Given instruction -
Please repeat the rows below unchanged, everything from the line containing "Go to next page" down to the line containing "[x=47, y=394]", with both of those lines included.

--- START OF The data ---

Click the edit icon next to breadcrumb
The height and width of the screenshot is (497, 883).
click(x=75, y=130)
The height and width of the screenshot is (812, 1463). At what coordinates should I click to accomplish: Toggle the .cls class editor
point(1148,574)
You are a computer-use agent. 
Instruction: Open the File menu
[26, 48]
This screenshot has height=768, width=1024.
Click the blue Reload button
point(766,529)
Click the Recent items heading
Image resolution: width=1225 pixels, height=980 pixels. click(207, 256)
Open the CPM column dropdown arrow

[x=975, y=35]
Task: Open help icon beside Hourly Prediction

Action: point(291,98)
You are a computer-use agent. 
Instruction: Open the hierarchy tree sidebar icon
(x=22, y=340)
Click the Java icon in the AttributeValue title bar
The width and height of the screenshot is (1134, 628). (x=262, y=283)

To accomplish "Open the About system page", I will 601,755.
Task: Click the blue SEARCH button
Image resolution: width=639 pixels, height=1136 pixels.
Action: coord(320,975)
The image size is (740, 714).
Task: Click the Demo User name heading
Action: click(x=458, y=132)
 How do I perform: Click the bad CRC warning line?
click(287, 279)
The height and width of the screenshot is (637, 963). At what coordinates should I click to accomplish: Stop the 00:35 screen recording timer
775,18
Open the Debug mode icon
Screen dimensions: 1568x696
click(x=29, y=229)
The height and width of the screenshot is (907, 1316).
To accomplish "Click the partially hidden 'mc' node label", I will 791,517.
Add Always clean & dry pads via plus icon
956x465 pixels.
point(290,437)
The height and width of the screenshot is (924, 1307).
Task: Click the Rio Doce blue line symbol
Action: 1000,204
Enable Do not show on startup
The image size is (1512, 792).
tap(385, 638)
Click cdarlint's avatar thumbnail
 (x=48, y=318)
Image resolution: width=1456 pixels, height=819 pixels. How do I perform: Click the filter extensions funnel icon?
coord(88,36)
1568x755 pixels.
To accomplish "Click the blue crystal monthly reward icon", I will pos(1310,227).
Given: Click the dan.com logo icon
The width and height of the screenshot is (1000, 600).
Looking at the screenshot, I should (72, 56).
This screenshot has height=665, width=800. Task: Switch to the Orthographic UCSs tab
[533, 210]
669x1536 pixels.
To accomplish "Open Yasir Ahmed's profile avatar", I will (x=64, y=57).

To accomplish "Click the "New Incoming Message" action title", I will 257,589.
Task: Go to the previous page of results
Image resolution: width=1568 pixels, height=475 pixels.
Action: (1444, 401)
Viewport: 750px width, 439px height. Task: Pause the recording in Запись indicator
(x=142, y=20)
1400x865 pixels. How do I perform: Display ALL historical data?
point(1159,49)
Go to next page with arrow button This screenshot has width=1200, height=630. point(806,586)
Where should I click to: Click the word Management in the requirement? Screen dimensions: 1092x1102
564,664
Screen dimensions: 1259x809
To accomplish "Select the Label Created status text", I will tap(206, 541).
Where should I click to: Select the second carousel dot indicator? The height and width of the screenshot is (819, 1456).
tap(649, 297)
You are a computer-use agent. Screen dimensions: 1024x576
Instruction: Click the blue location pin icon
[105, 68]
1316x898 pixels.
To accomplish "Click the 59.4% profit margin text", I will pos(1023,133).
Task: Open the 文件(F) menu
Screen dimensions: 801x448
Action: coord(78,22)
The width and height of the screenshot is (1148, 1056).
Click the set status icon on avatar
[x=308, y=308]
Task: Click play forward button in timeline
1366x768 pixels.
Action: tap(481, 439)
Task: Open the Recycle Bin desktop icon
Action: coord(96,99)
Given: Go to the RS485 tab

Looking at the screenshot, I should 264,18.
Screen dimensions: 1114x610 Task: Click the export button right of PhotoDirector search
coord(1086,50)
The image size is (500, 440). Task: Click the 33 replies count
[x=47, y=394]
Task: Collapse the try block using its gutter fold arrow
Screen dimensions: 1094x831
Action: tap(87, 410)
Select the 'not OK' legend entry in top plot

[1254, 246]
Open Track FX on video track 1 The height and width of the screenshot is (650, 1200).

--- END OF The data ---

Expected answer -
Go to next page with arrow button This screenshot has width=1200, height=630. point(806,586)
Where should I click to: Click the word Management in the requirement? Screen dimensions: 1092x1102
564,664
Screen dimensions: 1259x809
To accomplish "Select the Label Created status text", I will tap(206, 541).
Where should I click to: Select the second carousel dot indicator? The height and width of the screenshot is (819, 1456).
tap(649, 297)
You are a computer-use agent. Screen dimensions: 1024x576
Instruction: Click the blue location pin icon
[105, 68]
1316x898 pixels.
To accomplish "Click the 59.4% profit margin text", I will pos(1023,133).
Task: Open the 文件(F) menu
Screen dimensions: 801x448
Action: coord(78,22)
The width and height of the screenshot is (1148, 1056).
Click the set status icon on avatar
[x=308, y=308]
Task: Click play forward button in timeline
1366x768 pixels.
Action: tap(481, 439)
Task: Open the Recycle Bin desktop icon
Action: coord(96,99)
Given: Go to the RS485 tab

Looking at the screenshot, I should 264,18.
Screen dimensions: 1114x610 Task: Click the export button right of PhotoDirector search
coord(1086,50)
The image size is (500, 440). Task: Click the 33 replies count
[x=47, y=394]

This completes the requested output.